Assari Shervin, Javanbakht Arash, Saqib Mohammed, Helmi Hamid, Bazargan Mohsen, Smith Jennifer A
Department of Family Medicine, Charles R Drew University of Medicine and Science, Los Angeles, CA, USA.
Department of Psychiatry and Behavioral Neuroscience, Wayne State University, Detroit, MI, USA.
J Med Res Innov. 2020;4(1). doi: 10.32892/jmri.183. Epub 2019 Aug 26.
Black-White differences are reported in social, psychological, behavioral, medical, and biological correlates of depression. This study was conducted to compare Black and White older adults for the association between neuroticism polygenic risk score (N-PRS) and chronicity of depressive symptoms over 20 years.
Data came from the Health and Retirement Study (HRS), 1990 - 2012, a nationally representative sample of Americans above age 50. Current analysis followed 9,249 individuals (7,924 Whites and 1,325 Blacks) for up to 22 years. Depressive symptoms were measured every two years between 1992 and 2012 using the 8-item Center for Epidemiological Studies-Depression Scale (CES-D-8). The independent variable was N-PRS. The dependent variable was average depressive symptoms between 1992 and 2012. Linear regression was used for data analysis.

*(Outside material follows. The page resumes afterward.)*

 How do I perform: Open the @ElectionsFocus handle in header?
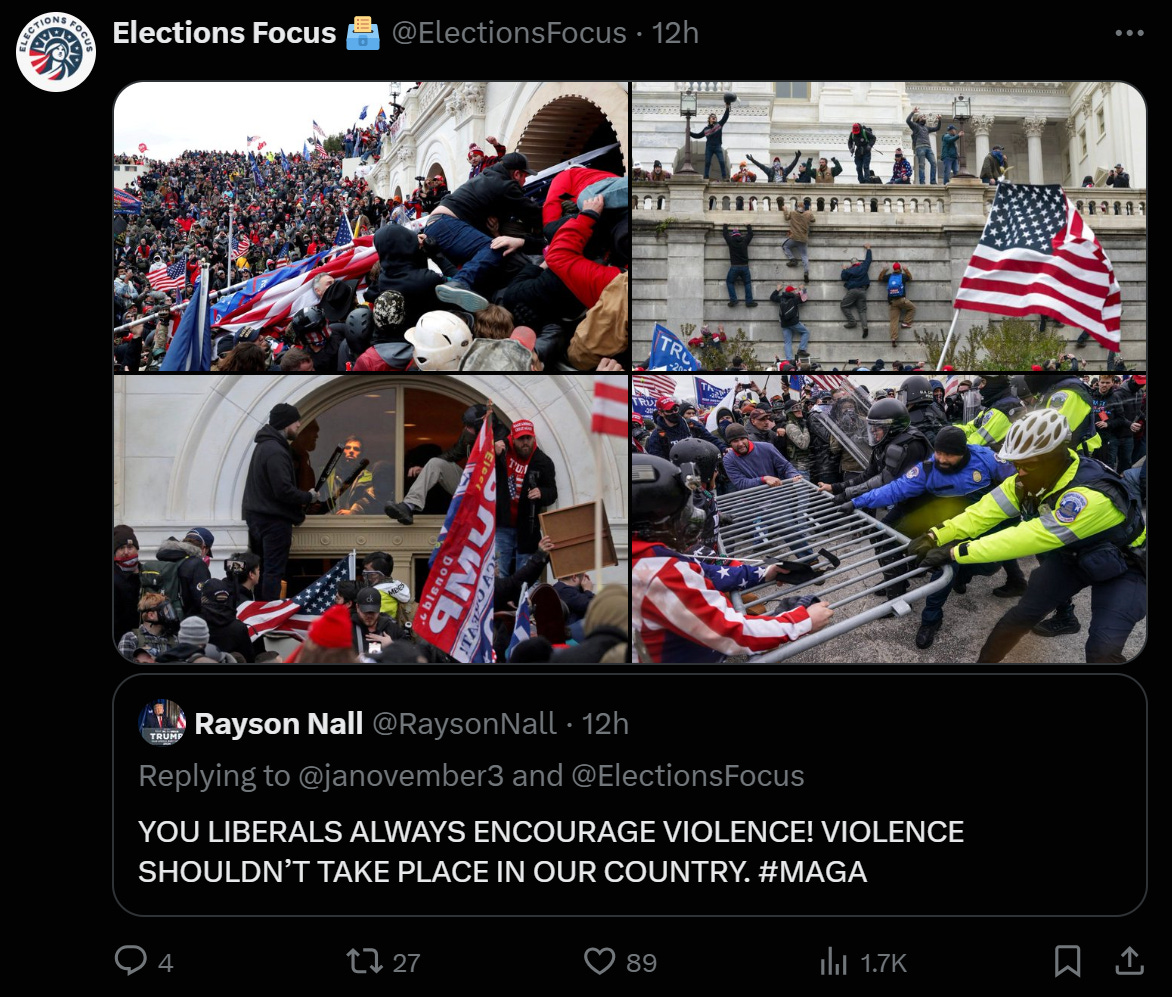(x=509, y=33)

In the pooled sample, higher N-PRS was associated with higher average depressive symptoms over the 20-year follow up period [b=0.01, 95%CI=0.00 to 0.04], net of all covariates. We also found an interaction between race and N-PRS [b=-0.02, 95%CI=-0.03 to 0.00], suggesting a stronger effect of N-PRS on 20-year average depressive symptoms for Whites than Blacks. Based on our race-specific linear regression models, higher N-PRS was associated with higher depressive symptoms from 1992 to 2012 for Whites [b=0.01, 95%CI=0.01 to 0.02] but not Blacks [b=0.00, 95%CI=-0.02 to 0.02].

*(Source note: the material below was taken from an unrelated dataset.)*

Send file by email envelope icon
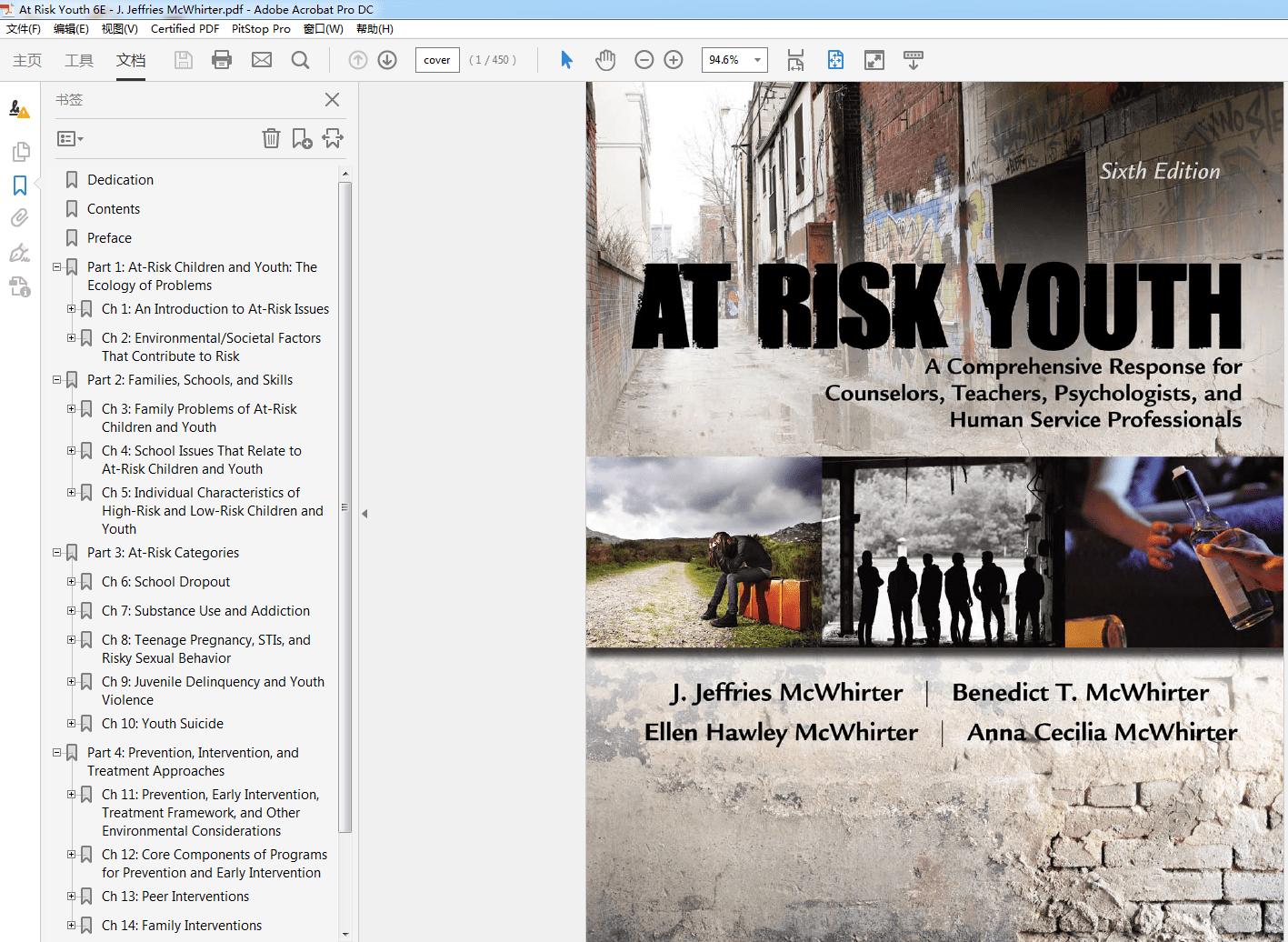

Black and White older adults may differ in the salience of the existing N-PRS for depressive symptoms, which better reflects the burden of depression for Whites than Blacks. This may be because the existing PRSs are derived from mostly or exclusively White samples, limiting their applicability in other race groups. Racial variation in psychosocial, clinical, and biological correlates of depression needs further research.
抑郁症的社会、心理、行为、医学和生物学相关因素存在黑人和白人差异。本研究旨在比较黑人和白人老年人的神经质多基因风险评分(N-PRS)与20年期间抑郁症状慢性化之间的关联。
数据来自1990 - 2012年的健康与退休研究(HRS),这是一个具有全国代表性的50岁以上美国人样本。当前分析对9249名个体(7924名白人,1325名黑人)进行了长达22年的跟踪。在1992年至2012年期间,每两年使用8项流行病学研究中心抑郁量表(CES-D-8)测量一次抑郁症状。自变量是N-PRS。因变量是1992年至2012年期间的平均抑郁症状。使用线性回归进行数据分析。
在合并样本中,排除所有协变量后,较高的N-PRS与20年随访期内较高的平均抑郁症状相关[b = 0.01,95%CI = 0.00至0.04]。我们还发现种族与N-PRS之间存在交互作用[b = -0.02,95%CI = -0.03至0.00],表明N-PRS对白人20年平均抑郁症状的影响比对黑人更强。根据我们的种族特异性线性回归模型,较高的N-PRS与1992年至2012年期间白人较高的抑郁症状相关[b = 0.01,95%CI = 0.01至0.02],但与黑人无关[b = 0.00,95%CI = -0.02至0.02]。
黑人和白人老年人在现有N-PRS对抑郁症状的显著性方面可能存在差异,这比黑人更能反映白人的抑郁负担。这可能是因为现有的PRS大多或完全来自白人样本,限制了它们在其他种族群体中的适用性。抑郁症的社会心理、临床和生物学相关因素的种族差异需要进一步研究。